Created attachment 2138436 [details] Reproduced again on 6.19.13-300.fc44.x86_64
A potential fix has been identified. This looks like it may actually be a VAAPI issue. https://community.frame.work/t/smu-deadlock-system-freeze-on-fedora-43/81795/27?page=2 I'm patching this into my fedora kernel to test.
Thanks—this is very helpful for immediate stability. That said, I’d frame it as a workaround, not a fix: it avoids the bug by keeping clocks/subsystems active instead of allowing normal power-gating. We’re sidestepping the failing SMU path rather than resolving the deadlock (no proper busy handling / retry / serialization), so the root issue remains and power management is degraded. This likely needs coordination with the silicon vendor (AMD) to address at the SMU/firmware level.
Yes - that's correct, a workaround. Update: Crupi's no_vpe_idle_pg patch (6.19.13-300.vpe1.fc44, amdgpu.no_vpe_idle_pg=1) does not fully fix this bug.
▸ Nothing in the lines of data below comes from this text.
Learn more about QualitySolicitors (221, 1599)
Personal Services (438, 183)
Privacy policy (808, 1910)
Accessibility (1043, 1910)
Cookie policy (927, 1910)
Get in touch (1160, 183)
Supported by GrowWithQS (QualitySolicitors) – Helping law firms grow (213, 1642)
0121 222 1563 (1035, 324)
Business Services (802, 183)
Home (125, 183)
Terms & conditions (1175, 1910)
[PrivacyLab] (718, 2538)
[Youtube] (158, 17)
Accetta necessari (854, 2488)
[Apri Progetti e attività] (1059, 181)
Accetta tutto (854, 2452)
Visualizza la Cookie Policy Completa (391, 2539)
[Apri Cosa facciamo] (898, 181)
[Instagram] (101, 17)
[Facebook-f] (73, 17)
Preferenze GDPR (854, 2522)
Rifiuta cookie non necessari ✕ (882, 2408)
Reproduced 2026-04-27 22:40 EDT under pure inference load — no VAAPI, no Electron, no concurrent GPU clients. vLLM (TheRock ROCm image, Gemma 4 31B AWQ-INT4) hit HW Exception on a compute queue (comp_1.1.1) ~23s after model load completed. Cascade: HW Exception by GPU node-1 reason :GPU Hang [drm] *ERROR* Failed to initialize parser -125 ring vpe test failed (-110) # post-reset, collateral Dpm disable jpeg failed, ret = -62 Failed to power gate VCN instance 0 / 1 SMU: I'm not done with your previous command: SMN_C2PMSG_66:0x00000021 Failed to retrieve enabled ppfeatures # repeating every 5s Notes: - SMU stuck-command code is 0x21 on the patched kernel (was 0x32 unpatched). Same wedge state, different message ID. - No "Failed to power gate VPE!" in the cascade — consistent with VPE idle-pg being gated off by the patch. Wedge entered via JPEG/VCN power-gate path. - Conclusion: at least two triggers reach the same SMU mailbox wedge: (1) VAAPI -> VPE idle power-gate [closed by Crupi patch] (2) Inference HW exception -> MES REMOVE_QUEUE fail -> MODE2 reset -> JPEG/VCN power-gate fail -> SMU wedge [still open] - Clean shutdown hung ~8 hours after wedge; manual power-cycle required. Same "hard reset only" recovery as 0x32. Two coredumps + devcoredump captured; available on request.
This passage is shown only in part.